Meanwhile, Marjorie is wandering around Amsterdam. It would be helpful if she had a red striped hat and shirt so we could spot her more easily amidst a crowd of people or parked bikes or circus performers. As it is, Marjorie's drab ensemble has her blending in with the canal water. She tells us that she's very confused, and it's hard for her to understand the directions of how to get around such a complicated city. Sam is lost, too. She tells us that the street names in Amsterdam are totally unpronounceable. And before you dismiss her as completely xenophobic, take a gander at saying "Oudekennissteeg Centrum" three times fast. That's a lot of letters. Sam has collapsed all Dutch streets into one mythical place called "Paagenlaagensmaagensmaagaberg." I think that's where Rumpelstiltskin lives. Speaking of spinning straw into gold, Analeigh is lost as well and backs up Sam's contention that there are some crazy street names. Marjorie tries to ask pedestrians for help and they look at her like she's crazy and/or are utterly unhelpful.
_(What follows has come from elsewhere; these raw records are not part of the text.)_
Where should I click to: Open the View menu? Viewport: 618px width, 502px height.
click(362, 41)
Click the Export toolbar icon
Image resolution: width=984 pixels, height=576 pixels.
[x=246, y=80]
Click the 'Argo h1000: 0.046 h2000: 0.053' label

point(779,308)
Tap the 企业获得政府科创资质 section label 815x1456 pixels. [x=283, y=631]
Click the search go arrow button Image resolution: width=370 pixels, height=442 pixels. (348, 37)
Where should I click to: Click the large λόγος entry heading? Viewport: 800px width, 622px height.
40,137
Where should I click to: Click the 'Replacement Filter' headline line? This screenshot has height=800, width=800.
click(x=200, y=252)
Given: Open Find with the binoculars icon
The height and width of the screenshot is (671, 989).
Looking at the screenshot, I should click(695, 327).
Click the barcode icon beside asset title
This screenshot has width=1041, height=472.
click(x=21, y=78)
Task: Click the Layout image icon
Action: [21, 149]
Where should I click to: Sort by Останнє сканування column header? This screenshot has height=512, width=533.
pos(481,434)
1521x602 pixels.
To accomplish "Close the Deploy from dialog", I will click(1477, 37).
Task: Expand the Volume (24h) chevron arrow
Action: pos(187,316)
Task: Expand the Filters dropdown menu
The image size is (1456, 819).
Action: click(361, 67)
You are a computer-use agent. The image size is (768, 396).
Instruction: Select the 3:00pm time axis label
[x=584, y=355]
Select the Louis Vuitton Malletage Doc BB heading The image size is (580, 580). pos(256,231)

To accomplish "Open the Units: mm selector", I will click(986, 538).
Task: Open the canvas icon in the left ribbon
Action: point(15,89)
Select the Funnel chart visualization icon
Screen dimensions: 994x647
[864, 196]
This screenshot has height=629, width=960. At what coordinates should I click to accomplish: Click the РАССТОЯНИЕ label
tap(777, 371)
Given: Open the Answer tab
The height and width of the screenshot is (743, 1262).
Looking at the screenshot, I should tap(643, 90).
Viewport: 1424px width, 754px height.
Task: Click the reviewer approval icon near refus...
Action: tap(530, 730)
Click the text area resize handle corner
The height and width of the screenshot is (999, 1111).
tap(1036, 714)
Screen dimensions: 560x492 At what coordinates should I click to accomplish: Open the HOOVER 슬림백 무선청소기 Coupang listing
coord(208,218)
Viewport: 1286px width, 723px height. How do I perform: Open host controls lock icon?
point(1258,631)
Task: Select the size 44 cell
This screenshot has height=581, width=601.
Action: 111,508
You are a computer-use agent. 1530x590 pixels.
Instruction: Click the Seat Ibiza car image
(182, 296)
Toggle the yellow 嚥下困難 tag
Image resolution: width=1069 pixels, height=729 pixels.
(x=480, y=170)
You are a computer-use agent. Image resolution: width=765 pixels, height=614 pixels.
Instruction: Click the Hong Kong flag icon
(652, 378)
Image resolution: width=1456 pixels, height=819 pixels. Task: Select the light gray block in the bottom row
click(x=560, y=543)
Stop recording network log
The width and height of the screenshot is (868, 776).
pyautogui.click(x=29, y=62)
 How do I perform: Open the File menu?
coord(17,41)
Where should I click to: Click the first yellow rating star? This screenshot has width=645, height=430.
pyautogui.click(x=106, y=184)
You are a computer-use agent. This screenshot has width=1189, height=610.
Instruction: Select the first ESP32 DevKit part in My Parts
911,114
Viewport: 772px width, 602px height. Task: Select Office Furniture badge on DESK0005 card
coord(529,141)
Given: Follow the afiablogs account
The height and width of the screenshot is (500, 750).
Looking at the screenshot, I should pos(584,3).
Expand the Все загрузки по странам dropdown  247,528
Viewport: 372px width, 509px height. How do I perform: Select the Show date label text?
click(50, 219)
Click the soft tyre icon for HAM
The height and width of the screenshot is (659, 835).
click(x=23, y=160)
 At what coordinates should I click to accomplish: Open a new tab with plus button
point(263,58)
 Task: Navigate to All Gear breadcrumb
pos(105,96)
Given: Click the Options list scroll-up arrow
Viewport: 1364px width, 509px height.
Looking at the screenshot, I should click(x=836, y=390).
Analeigh finally makes it to designer Hans Ubbink. He says that he's looking for personality above all. He wants her to be herself as much as possible but still give him a model feel. Analeigh confessionalizes that she really wants this challenge win, because it will prove that international designers are looking at her through the eyes of love and that she can get hired. Hans really likes her. Meanwhile, Elina sees designer Mart Visser who, you can tell by the scarf looped around his neck, is one bitchy queen. As Elina changes into one of Mart's designs, he feels her and notes that she's hot. She says that she was rushing to get there and he simply says, "Never run." He then tells us that he has a problem with someone coming in with a sweaty back, because that means mortal sweat will touch his expensive clothes, and that is unacceptable. After one walk Mart tells Elina that he's seen enough. He interviews that Elina's walk was okay and her looks were okay but he wouldn't book her as a model because she's playing a model but isn't a model. Whereas Mart isn't merely playing an asshole, he is an asshole.
McKey, Elina, Sam and Analeigh make their way to their second go-sees, while Marjorie continues to wander aimlessly with nary a go-see under her belt. She's totally frazzled at not finding her first designers, and heads back to her boat. Her driver starts to steer her to her second location, and Marjorie fears that she's not going to make it to see even one designer. And in her home continent, too! It is the cruel sort of irony that only a European citizen could truly appreciate and feel dour about. As she makes a sadder face than usual, we head to commercials.